» **SOURCE PASSAGE**
Compare mean surface temperature to daily air temperature¶
We can load some ERA5 atmospheric data to compare with the Landsat 8 mean surface temperature. Here we use ERA5 daily air temperature at 2 metres height. It is loaded using the load_era5
function and then converted into degrees Celsius. For more information on the ERA5 data and how it is loaded into the Sandbox, see the Climate Data ERA5 notebook.
To plot the data together, we find the average of the land surface temperature over our selected area. This can then be shown together with the corresponding 2-metre air temperature data.
[11]:
# Load ERA5 air temperature at 2 m height
var = 'air_temperature_at_2_metres'
air_temp = load_era5(var, lat, lon, time, reduce_func=np.mean)[var] - 273.15
[12]:
ds_mean = ds.groupby('time').mean(dim=xr.ALL_DIMS)

» **DATASET CONTENT**
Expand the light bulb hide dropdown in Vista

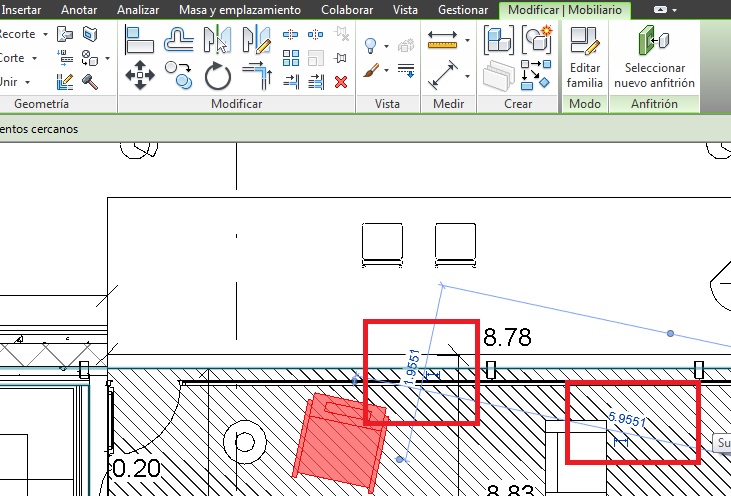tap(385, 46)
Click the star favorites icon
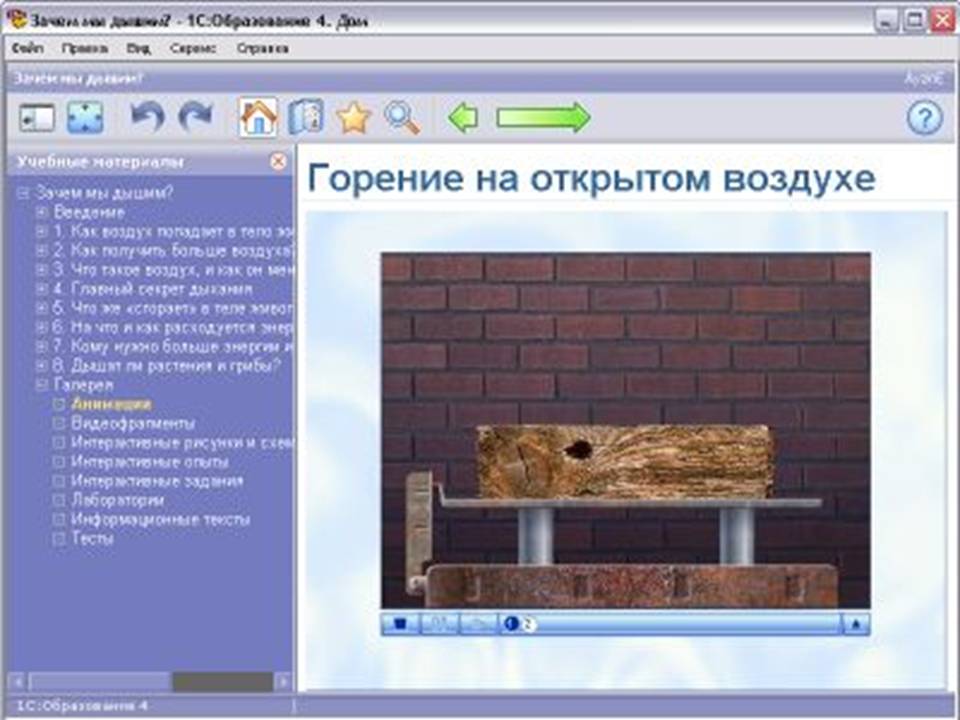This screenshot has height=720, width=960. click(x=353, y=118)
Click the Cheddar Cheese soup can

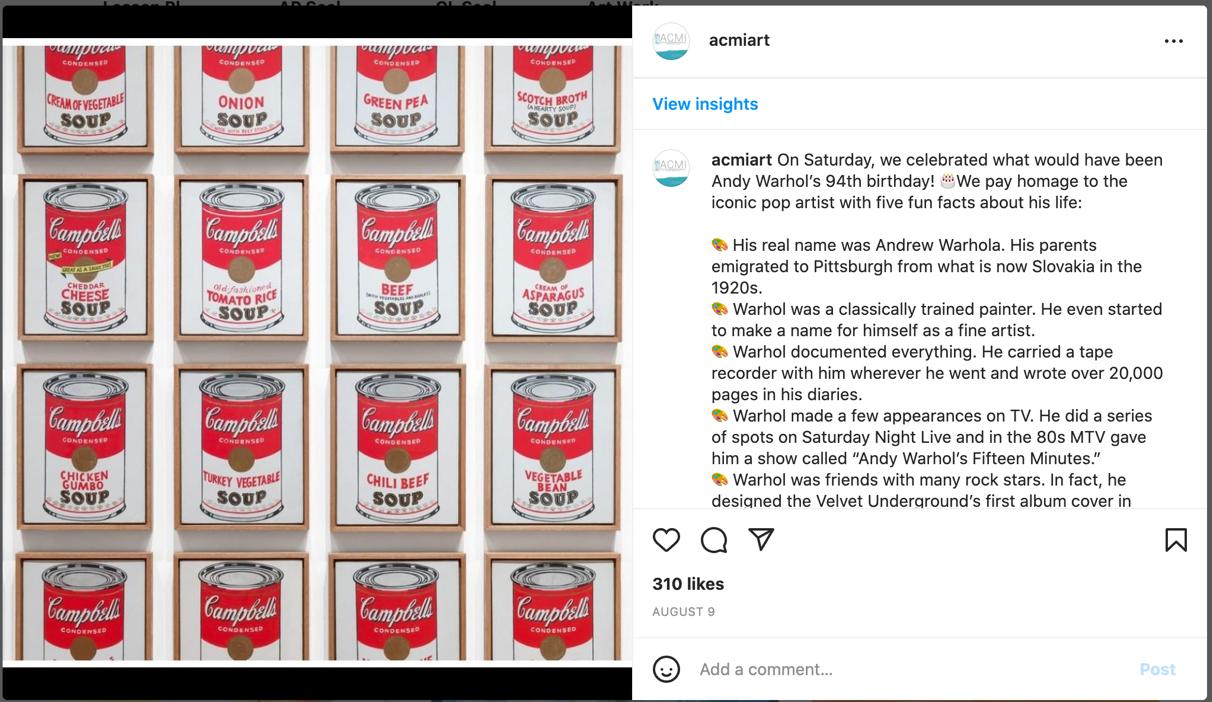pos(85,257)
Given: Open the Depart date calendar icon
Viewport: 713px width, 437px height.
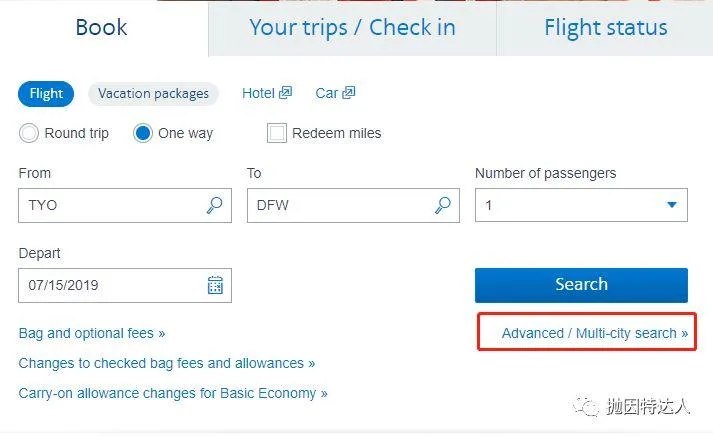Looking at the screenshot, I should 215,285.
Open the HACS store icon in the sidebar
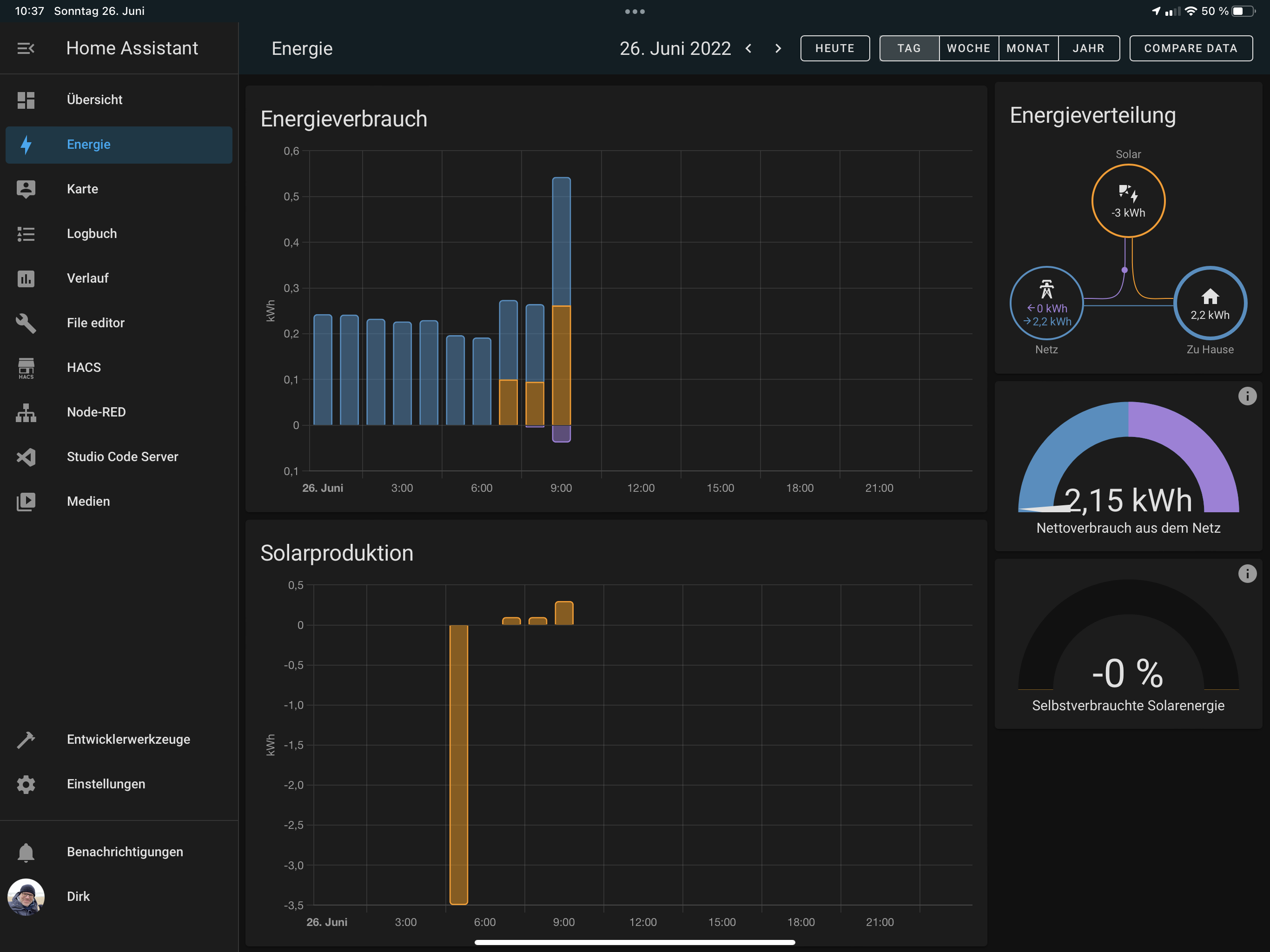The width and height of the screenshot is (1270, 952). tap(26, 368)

==

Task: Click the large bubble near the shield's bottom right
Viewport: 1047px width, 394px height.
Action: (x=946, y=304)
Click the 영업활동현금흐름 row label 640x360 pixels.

» **DIRECTIVE 1**
In the temperature comparison passage, which function loads the ERA5 data?
» **DIRECTIVE 2**
Quote the temperature comparison passage between "Compare mean surface" and "ds_mean = ds.groupby('time').mean(dim=xr.ALL_DIMS)", inclusive.
The entries have nothing to do with the temperature comparison passage.

» **TASK RESULT 1**
The load_era5 function.

» **TASK RESULT 2**
Compare mean surface temperature to daily air temperature¶
We can load some ERA5 atmospheric data to compare with the Landsat 8 mean surface temperature. Here we use ERA5 daily air temperature at 2 metres height. It is loaded using the load_era5
function and then converted into degrees Celsius. For more information on the ERA5 data and how it is loaded into the Sandbox, see the Climate Data ERA5 notebook.
To plot the data together, we find the average of the land surface temperature over our selected area. This can then be shown together with the corresponding 2-metre air temperature data.
[11]:
# Load ERA5 air temperature at 2 m height
var = 'air_temperature_at_2_metres'
air_temp = load_era5(var, lat, lon, time, reduce_func=np.mean)[var] - 273.15
[12]:
ds_mean = ds.groupby('time').mean(dim=xr.ALL_DIMS)